Friday, January 28, 2022

THE MIND GAMES OF "VENUS IN FUR" BECOME DEMANDS FOR DOMINATION

By Chuck Graham, TucsonStage.com

 

photo by Charles Weisel

 

Vanda (Samantha Cormier) keeps blurring the line between fantasy and reality for Thomas (David Greenwood) during her theater audition.

 

Picture a struggle for dominance between the power of seduction and the seduction of power. Who knows more intimately than actors do what it feels like to capture the imagination of another person, creating on demand the most complex emotions drawn out of thin air to please someone who is willing to submit.

That was the challenge playwright David Ives went for in creating such a silken web of desire with “Venus in Fur.” Now, Tucson director Mark Klugheit brings this psychologically shaded study to life for Next Stage Theatre Southwest's brilliant production in association with Andy Watson.

The company's name is new but Klugheit's past work in Tucson includes the stage successes “God of Carnage” and “The Complete Works of William Shakespeare (Abridged) (Revised).”

Cast in this volatile two-hander are Samantha Cormier as mysterious Vanda and David Greenwood as Thomas, a haunted-with-repression New York theater director. As the play begins, Thomas has spent a frustrating day auditioning 30 hopeful young women for the role of Vanda Jordan.

The play is Thomas' own stage adaptation of the 1870 novel “Venus in Fur” by Leopold von Sacher-Masoc. That name lives forever as the inspiration for sadomasochism, finding sexual pleasure in experiencing pain or abject humiliation.

For his own personal reasons, Thomas considers the novel a masterpiece of world literature. Vanda calls it “S and M porn.” But she knows every line of his unpublished script as well as all the referenced European intimacies of wealthy noblewoman Vanda Jordan, the dominatrix of “Venus in Fur.”

All these backstory details gradually come out while we watch as the ping-pong responses of seductor vs seductee suck us deeper into their own fascinations with being actors pretending to take turns enticing each other, first with pleasure then with pain.

She begins as the struggling actress eager to auditioning as he commands, knowing he can hire and fire whomever he wants. But when this desperate creature, from the first word of her reading, seems perfect for the role, he encourages her to go deeper.

That feels so good, she encourages Thomas to get more into the spirit of his own part, to help her by getting more involved himself. So Thomas does, surprised almost to intoxication by her immediately hotter reaction to his amped up reading.

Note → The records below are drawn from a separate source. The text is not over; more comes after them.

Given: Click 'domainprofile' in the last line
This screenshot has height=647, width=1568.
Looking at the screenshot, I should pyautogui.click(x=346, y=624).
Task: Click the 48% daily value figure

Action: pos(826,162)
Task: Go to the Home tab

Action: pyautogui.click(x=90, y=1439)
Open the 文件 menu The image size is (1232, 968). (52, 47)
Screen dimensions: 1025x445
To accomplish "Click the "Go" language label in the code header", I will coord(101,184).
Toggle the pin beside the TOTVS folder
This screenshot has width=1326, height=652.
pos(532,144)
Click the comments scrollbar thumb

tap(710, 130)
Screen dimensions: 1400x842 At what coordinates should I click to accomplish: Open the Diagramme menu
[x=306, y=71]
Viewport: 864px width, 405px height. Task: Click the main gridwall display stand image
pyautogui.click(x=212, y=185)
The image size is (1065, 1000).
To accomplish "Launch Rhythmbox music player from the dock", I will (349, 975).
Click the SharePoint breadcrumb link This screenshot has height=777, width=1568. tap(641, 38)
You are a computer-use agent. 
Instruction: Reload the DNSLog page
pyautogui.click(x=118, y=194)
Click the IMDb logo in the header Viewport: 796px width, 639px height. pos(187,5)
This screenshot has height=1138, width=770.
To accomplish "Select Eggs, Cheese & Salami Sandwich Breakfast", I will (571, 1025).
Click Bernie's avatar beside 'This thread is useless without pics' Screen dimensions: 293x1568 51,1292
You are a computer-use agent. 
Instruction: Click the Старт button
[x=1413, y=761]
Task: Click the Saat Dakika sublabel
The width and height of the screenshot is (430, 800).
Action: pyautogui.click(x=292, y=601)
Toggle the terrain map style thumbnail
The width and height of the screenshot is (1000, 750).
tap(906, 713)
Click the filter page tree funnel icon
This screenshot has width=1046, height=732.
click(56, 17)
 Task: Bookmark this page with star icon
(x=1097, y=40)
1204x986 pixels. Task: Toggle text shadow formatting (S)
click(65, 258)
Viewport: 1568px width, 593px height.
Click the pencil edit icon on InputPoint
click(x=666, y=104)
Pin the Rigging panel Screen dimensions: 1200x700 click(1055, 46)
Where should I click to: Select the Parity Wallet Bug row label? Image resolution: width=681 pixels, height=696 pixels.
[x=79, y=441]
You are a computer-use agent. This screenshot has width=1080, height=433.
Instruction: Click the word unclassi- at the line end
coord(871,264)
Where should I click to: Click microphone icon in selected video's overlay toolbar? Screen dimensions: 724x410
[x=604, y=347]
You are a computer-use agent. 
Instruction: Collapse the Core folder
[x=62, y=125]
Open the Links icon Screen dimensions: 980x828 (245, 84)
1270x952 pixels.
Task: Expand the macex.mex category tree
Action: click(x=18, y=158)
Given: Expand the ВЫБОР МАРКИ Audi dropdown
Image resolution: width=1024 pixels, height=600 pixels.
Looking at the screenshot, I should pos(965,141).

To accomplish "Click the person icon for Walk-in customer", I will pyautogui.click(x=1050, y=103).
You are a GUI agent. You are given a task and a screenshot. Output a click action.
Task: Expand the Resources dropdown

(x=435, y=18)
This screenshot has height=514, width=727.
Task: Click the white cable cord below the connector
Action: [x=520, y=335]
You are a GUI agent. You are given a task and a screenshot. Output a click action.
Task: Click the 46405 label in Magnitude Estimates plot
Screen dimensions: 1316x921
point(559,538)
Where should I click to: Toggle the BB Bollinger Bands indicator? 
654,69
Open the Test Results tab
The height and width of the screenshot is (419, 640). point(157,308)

Cormier is a wonder as Vanda, clad in tight black leather lingerie, complete with studded dog collar. She first appears onstage as just the opposite – an overly tossed salad of over-ripe parts, a frazzled actress desperate to audition but hours late for her spot, as she is for every event in life, always a step behind and never quite sure what to do about it.

But shifting immediately into her 19th century Vanda namesake, she becomes a woman of confident European nobility, assured of her position, fully expecting to be satisfied by this torture-wielding nobleman, who is also named Thomas.

Throughout “Venus in Fur,” performed in 85 minutes without intermission, much is implied in the enveloping urgency of Ives' pace and command of luxurious language. Every phrase changes our interpretation of the words we just heard, blocking another parry, another thrust, another defensive block delivered with the opponent's enthusiasm to try harder, go deeper, do it faster.

Greenwood's Thomas, in the beginning, is exhausted over those 30 failures to find a modern female with any idea at all of what it meant to be a wealthy woman of desire and influence in 1870s Europe.

With jaw-dropping immediacy he realizes this Vanda is perfect playing that Vanda. No matter what he commands, she does it more perfectly than he commanded.

Maybe too perfect. He keeps the pressure up, she is eager to accommodate his wishes. With emphasis, she asks him to do more. Of course he will.

Just as Ives wrote it, this dance of willingness to dare the next step continues to escalate their excitement, Greenwood always wanting more until desire becomes demand. Demand becomes rebuke. The more you want, the more you must beg for it, until reality isn't relevant at all.

“Venus in Fur” continues through Sunday, Jan. 30, at the Arizona Rose Theatre located across the hall from the Container Store in the Tucson Mall. Performances are at 7 p.m. Jan. 27-29, matinees at 2 p.m. Jan 29-30. Running time is 85 minutes with no intermission.

Tickets are $25 general admission, $22 for seniors, students and military. For further details and reservations, https://arttickets.yapsody.com

Proof of vaccination or a recent negative COVID test is required, audiences remain masked during the performance. Theater staff is masked. Actors are not masked.